You Probably Aren’t Cornering Fast Enough

If you’re cruising around at a track day or competing against other drivers on a racing simulator and realise that you’re significantly slower than the other people driving the exact same equipment, I’ve got some bad news: you aren’t cornering fast enough.

Taking a corner seems like a pretty straightforward manoeuvre, but as we’re going to learn from Driving instructor Scott Mansell at Driver61 today, it’s the biggest problem that impacts drivers’ lap times. If you want to go faster, you have to corner better.

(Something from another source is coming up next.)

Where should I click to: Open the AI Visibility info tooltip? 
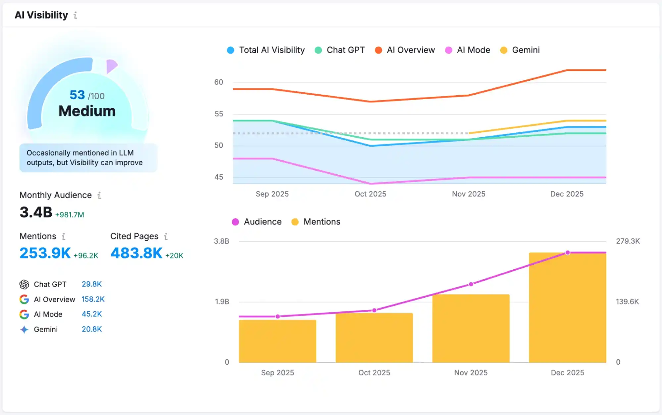(75, 15)
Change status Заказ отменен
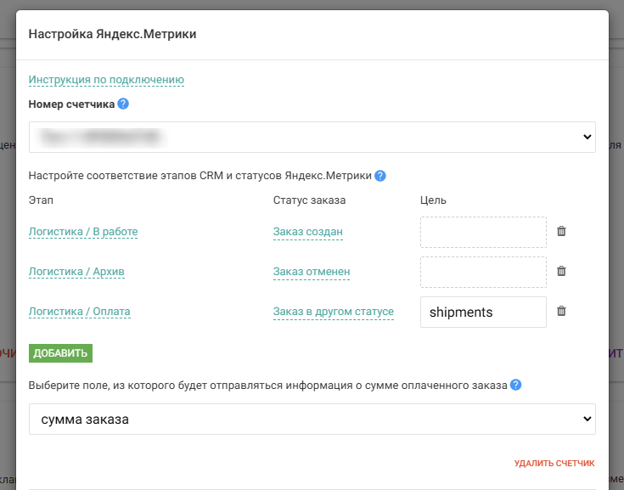Image resolution: width=624 pixels, height=490 pixels. (312, 272)
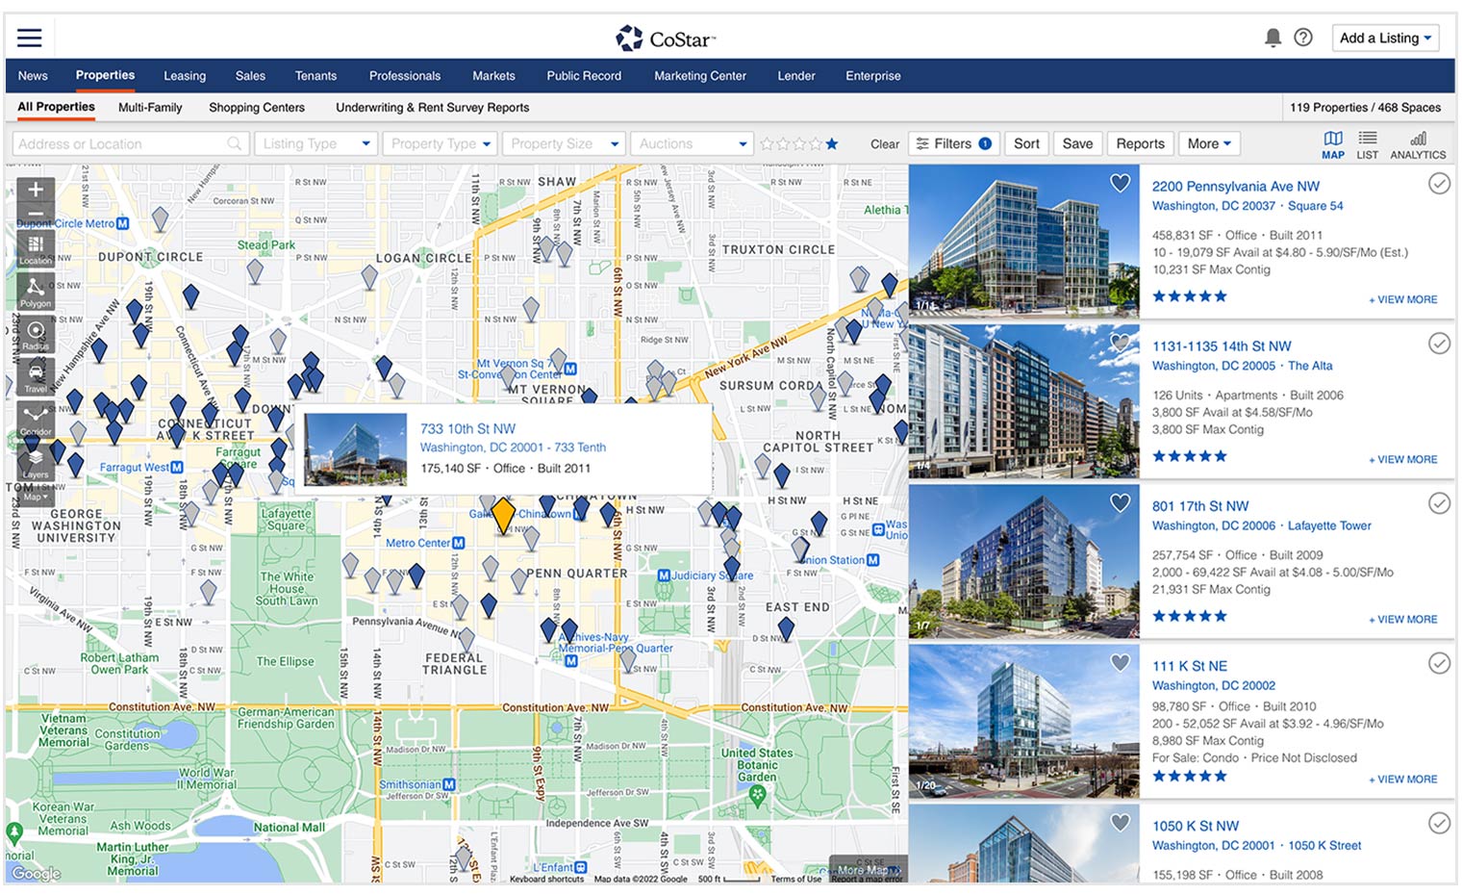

Mansell outlines the components of this problem:

If you’re dropping the ball when it comes to cornering, the problem manifests itself in several ways. If you hit the brakes too many times or jerk the wheel on entering a corner, the car’s weight distribution will be all off and it’ll feel super unstable, which is not good for developing the confidence necessary to go fast. Instead of a smooth turn, you’re flailing around dealing with tons of different inputs, and everything feels very bad indeed.

That’s step one. It is relatively basic physics: you want to eliminate all possible variables. No brake modulation, no fluctuating grip. When you’re mastering this technique, you don’t even want to go fast! Take it nice and easy, go slow, and understand what it feels like to properly enter and exit a corner.

Only then can you move on to Mansell’s other tips, like consciously setting incremental goals for improvement by using the same braking reference point, looking through a corner to prepare for the approaching bit of track, and avoiding over- or understeer. But you can only start tackling those next steps if you’ve mastered the first one; you can’t spell words until you learn your ABCs.

One of the biggest things that helps me when I’m struggling at a track day is relaxation. It sounds silly, but I’m a supremely nervous driver even when I’m setting laps on a simulator, and if you’re riddled with anxiety, you’re not functioning at your best.

An article in the Universal Journal of Psychology lays out some of the problems: anxiety causes your brain to process tons of false threats that have nothing to do with the actual information of the situation, it gets your muscles all tensed up which limits range of motion and reaction, and it skews your perception of performance. Basically, you shut out the big, wide world around you and instead panic over a very narrow field of perception—all things that are the direct antithesis to driving well! Confidence in yourself and your car are crucial to a faster corner entry, but sometimes you also need to remember that chilling the fuck out before you strap on your helmet is the best thing you can do.